**Given records**
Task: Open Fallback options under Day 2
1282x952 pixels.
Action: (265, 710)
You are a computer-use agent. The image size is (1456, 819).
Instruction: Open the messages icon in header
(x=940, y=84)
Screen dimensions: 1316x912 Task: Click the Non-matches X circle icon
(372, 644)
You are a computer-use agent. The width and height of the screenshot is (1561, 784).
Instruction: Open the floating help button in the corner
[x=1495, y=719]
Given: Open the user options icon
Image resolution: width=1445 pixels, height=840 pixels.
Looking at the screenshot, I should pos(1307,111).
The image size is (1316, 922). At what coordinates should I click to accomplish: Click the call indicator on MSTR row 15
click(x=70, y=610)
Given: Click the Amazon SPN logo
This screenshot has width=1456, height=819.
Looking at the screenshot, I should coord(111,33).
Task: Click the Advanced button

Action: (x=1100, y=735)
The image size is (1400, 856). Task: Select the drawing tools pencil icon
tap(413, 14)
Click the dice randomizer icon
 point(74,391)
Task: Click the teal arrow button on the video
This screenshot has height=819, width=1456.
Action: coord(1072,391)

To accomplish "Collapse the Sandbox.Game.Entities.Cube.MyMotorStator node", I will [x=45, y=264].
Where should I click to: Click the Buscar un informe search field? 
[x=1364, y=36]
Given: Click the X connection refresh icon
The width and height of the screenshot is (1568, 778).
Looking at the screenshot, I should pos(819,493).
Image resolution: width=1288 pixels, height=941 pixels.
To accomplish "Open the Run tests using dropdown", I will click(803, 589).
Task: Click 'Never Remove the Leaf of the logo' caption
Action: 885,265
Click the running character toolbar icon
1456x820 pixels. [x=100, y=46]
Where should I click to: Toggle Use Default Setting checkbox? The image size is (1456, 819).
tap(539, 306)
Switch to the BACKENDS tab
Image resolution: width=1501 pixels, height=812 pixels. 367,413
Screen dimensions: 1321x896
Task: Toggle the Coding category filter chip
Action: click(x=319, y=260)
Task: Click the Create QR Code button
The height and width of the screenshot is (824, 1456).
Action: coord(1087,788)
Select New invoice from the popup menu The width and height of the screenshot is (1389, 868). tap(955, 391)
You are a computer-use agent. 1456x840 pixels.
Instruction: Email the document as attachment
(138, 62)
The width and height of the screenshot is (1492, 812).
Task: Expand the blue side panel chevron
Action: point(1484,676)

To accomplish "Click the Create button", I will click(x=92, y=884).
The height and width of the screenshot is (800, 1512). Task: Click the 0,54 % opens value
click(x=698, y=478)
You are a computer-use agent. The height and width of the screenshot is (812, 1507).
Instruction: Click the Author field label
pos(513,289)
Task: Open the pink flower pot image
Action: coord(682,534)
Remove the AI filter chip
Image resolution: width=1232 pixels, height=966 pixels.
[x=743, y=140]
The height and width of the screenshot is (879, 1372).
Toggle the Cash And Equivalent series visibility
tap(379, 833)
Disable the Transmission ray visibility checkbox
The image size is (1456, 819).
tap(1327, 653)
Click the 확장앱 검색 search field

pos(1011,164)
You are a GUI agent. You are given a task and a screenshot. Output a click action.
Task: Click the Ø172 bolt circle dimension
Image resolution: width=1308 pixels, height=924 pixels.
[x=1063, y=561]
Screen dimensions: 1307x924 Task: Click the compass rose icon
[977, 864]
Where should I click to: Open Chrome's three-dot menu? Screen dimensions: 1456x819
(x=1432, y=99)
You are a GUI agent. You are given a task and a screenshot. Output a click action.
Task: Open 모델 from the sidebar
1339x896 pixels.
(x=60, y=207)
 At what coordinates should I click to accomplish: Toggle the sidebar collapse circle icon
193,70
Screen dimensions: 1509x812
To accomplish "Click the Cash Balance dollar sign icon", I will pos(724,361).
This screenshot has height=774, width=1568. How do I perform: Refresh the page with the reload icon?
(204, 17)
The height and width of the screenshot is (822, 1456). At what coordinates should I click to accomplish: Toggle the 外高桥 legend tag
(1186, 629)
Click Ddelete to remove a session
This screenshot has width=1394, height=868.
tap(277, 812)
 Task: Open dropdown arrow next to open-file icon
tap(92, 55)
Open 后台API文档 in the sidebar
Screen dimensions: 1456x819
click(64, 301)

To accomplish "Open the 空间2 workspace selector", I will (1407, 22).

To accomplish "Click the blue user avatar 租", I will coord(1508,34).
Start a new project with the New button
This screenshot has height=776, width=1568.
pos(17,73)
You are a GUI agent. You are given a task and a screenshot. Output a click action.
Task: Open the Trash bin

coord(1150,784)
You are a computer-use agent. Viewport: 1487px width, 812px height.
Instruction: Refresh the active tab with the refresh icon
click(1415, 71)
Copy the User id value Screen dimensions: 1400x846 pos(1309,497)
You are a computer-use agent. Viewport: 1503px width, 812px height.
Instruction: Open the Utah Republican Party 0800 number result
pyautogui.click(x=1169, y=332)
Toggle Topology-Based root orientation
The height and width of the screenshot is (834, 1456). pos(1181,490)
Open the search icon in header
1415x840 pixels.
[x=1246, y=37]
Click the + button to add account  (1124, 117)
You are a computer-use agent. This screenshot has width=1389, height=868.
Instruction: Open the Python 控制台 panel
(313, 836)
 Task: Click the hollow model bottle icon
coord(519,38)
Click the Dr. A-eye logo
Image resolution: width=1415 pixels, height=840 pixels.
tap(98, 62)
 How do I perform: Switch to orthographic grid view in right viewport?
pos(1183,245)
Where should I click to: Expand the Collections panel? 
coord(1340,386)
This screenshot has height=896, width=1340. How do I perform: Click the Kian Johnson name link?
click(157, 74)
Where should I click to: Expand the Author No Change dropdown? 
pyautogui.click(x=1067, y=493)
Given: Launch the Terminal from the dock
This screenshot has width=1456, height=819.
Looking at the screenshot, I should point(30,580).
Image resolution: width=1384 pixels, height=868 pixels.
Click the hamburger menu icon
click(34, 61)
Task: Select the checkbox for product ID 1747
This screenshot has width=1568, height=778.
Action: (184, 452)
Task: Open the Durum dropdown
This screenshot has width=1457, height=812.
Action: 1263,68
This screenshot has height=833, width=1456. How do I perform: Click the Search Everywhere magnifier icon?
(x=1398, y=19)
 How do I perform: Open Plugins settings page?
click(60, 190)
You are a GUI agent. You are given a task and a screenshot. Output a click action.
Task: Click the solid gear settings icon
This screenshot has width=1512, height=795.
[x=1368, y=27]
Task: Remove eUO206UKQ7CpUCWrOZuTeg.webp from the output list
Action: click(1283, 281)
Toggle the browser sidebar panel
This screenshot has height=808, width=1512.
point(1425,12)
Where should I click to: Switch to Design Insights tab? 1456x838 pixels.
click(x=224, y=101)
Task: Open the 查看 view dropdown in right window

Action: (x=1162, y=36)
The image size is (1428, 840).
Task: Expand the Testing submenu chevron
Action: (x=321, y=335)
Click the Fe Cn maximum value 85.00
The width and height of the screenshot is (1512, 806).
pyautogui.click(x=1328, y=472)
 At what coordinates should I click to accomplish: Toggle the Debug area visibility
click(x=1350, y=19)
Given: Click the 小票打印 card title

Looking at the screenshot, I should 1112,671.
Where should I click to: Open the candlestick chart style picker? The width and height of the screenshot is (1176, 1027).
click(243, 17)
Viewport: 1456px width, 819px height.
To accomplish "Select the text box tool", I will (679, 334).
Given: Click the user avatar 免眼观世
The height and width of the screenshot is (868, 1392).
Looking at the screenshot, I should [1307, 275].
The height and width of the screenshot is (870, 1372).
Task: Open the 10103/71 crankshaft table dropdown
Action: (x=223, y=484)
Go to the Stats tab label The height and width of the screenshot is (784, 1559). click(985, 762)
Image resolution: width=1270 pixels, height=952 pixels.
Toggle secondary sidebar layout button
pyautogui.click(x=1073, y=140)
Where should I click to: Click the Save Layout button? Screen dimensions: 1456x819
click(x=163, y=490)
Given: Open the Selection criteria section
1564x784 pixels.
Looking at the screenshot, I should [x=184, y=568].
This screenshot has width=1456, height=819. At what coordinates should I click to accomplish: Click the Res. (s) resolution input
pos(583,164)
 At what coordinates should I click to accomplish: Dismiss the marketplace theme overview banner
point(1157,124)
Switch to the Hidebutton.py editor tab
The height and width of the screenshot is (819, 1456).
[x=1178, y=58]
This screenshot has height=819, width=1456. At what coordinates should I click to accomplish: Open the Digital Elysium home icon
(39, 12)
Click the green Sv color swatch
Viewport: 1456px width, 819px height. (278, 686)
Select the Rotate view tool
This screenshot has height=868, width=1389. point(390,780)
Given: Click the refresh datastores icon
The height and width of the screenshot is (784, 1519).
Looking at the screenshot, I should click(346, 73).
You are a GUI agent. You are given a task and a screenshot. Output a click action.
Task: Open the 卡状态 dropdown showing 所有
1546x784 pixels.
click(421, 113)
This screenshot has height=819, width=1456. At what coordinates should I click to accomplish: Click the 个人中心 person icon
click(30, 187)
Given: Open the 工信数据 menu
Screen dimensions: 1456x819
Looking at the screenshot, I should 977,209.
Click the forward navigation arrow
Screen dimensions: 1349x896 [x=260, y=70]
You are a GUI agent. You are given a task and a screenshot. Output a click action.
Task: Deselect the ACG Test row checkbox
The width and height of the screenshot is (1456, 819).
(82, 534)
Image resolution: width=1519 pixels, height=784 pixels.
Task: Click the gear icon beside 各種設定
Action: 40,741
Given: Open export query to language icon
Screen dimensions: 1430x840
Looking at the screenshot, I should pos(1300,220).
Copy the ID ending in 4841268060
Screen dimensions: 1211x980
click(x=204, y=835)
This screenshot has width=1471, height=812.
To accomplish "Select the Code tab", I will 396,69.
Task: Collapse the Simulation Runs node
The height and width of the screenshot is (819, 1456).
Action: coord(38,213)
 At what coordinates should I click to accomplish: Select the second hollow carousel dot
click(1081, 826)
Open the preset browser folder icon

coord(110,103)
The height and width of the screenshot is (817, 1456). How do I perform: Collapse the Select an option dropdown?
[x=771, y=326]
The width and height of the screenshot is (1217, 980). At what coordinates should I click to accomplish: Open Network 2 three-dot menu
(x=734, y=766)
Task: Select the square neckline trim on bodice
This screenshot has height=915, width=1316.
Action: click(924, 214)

**What you are asked to do**
Here the output must be the lines above from the line with "Screen dimensions: 1307x924" to the line with "Click the +", both included, duplicated word for word and nothing else.

**Output of the task**
Screen dimensions: 1307x924 Task: Click the compass rose icon
[977, 864]
Where should I click to: Open Chrome's three-dot menu? Screen dimensions: 1456x819
(x=1432, y=99)
You are a GUI agent. You are given a task and a screenshot. Output a click action.
Task: Open 모델 from the sidebar
1339x896 pixels.
(x=60, y=207)
 At what coordinates should I click to accomplish: Toggle the sidebar collapse circle icon
193,70
Screen dimensions: 1509x812
To accomplish "Click the Cash Balance dollar sign icon", I will pos(724,361).
This screenshot has height=774, width=1568. How do I perform: Refresh the page with the reload icon?
(204, 17)
The height and width of the screenshot is (822, 1456). At what coordinates should I click to accomplish: Toggle the 外高桥 legend tag
(1186, 629)
Click Ddelete to remove a session
This screenshot has width=1394, height=868.
tap(277, 812)
 Task: Open dropdown arrow next to open-file icon
tap(92, 55)
Open 后台API文档 in the sidebar
Screen dimensions: 1456x819
click(64, 301)

To accomplish "Open the 空间2 workspace selector", I will (1407, 22).

To accomplish "Click the blue user avatar 租", I will coord(1508,34).
Start a new project with the New button
This screenshot has height=776, width=1568.
pos(17,73)
You are a GUI agent. You are given a task and a screenshot. Output a click action.
Task: Open the Trash bin

coord(1150,784)
You are a computer-use agent. Viewport: 1487px width, 812px height.
Instruction: Refresh the active tab with the refresh icon
click(1415, 71)
Copy the User id value Screen dimensions: 1400x846 pos(1309,497)
You are a computer-use agent. Viewport: 1503px width, 812px height.
Instruction: Open the Utah Republican Party 0800 number result
pyautogui.click(x=1169, y=332)
Toggle Topology-Based root orientation
The height and width of the screenshot is (834, 1456). pos(1181,490)
Open the search icon in header
1415x840 pixels.
[x=1246, y=37]
Click the + button to add account  (1124, 117)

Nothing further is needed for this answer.